===== Исходный отрывок
Примечание для воспитателей. Когда приезжаешь в детский дом в роли воспитателя, пусть дети будут в твоей комнате, когда распаковываешь багаж, пусть они помогают развязывать корзины или сундук, вынимать и расставлять мелочи. Завяжется разговор про твои часы, перочинный ножик, несессер. Этот разговор быстро и естественно сближает тебя с ребенком. Ребенок таким же образом знакомится с ровесниками. Стоило бы подумать о том, как часто взрослые завязывают знакомства через детей и благодаря беседам о детях (в саду, на даче). Мальчики знакомятся благодаря мячу, девочки сближаются через кукол. Если сказать, что нехорошо все трогать, обо всем выспрашивать, дети сконфузятся, испытают чувство досады. Можно будет им это сказать через месяц, через три месяца, когда это будет касаться не тебя, а кого-то чужого. А вы-то уже знакомы.

– Сколько стоит эта папиросница?
==========
▸ Что требуется
Через что, согласно отрывку о приезде воспитателя в детский дом, сближаются девочки? Следующие далее строки представляют собой отдельный материал и с отрывком не связаны.
===== Исходные данные
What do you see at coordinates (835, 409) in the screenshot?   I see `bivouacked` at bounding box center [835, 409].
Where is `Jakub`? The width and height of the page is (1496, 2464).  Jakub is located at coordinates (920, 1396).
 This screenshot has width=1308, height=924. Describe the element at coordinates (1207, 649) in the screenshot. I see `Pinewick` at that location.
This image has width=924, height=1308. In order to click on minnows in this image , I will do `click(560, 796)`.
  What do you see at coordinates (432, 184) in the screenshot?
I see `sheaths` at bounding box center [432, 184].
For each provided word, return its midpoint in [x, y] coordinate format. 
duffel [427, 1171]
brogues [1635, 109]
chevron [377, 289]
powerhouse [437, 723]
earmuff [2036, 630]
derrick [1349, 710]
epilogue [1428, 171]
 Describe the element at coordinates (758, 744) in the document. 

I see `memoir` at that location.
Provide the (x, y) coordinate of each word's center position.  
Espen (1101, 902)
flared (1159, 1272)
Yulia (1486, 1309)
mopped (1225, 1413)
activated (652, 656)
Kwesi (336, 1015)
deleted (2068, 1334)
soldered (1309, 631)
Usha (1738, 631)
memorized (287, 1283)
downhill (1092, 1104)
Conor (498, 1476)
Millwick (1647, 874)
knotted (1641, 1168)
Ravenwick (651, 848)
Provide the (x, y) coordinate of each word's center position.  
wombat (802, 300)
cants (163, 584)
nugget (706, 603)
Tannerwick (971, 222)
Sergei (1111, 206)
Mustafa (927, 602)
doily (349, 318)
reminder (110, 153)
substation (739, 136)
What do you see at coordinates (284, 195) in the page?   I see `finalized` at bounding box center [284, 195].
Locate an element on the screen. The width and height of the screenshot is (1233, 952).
==========
▸ Решение задачи
Девочки сближаются через кукол.